Unfortunately, I used md5 to has our users' passwords
How is that unfortunate? That's what you're supposed to do. User passwords should be obscured behind a 1-way hash and not recoverable by anybody. Not even by you as the system owner/administrator.
users who cannot remember their passwords, are not able to utilize our Recover password feature
There should be no such thing as a "recover password feature". It's called a "reset password feature". You can change a user's password administratively. But you should never ever be able to read it.
When they attempt to recover their password, they receive the encrypted password which is useless to them because they can't use it.
But attackers can use it. Which is why you shouldn't be sending it out to anybody in the first place.

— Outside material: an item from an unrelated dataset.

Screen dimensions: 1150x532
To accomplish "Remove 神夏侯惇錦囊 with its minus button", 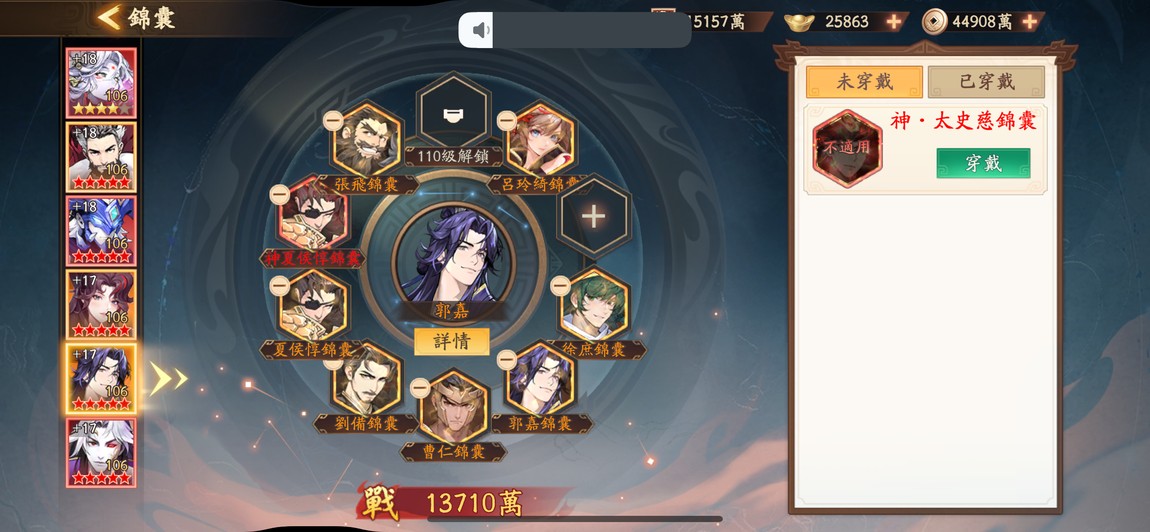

is there a simpler encryption / decryption mechanism that someone could suggest that I try?
Is doesn't get much simpler than:
md5($password)
It's one function call. Five keystrokes. It's really simple to use. And since you're already using it, you're good.
Once you stop publishing your password hashes, you'll be all set on handling user passwords (at least as far as we know here). Keep up the great work! There are tons of services out there which don't properly obscure user passwords. Thank you for at least attempting it.
Note: As users have pointed out (users who are far more familiar with PHP these days than I am), while using md5()
directly is a step in the right direction, it's not the best you could be doing.
Instead, take a look at PHP's built in password handling functionality. (Or, if you're using an older, pre-5.5 version of PHP, there's a compatibility pack which maintains the same functionality.) Jay Blanchard has written a handy article on its use here.
The concept is the same, obscuring user passwords by means of a one-way hash. But the tooling has evolved considerably.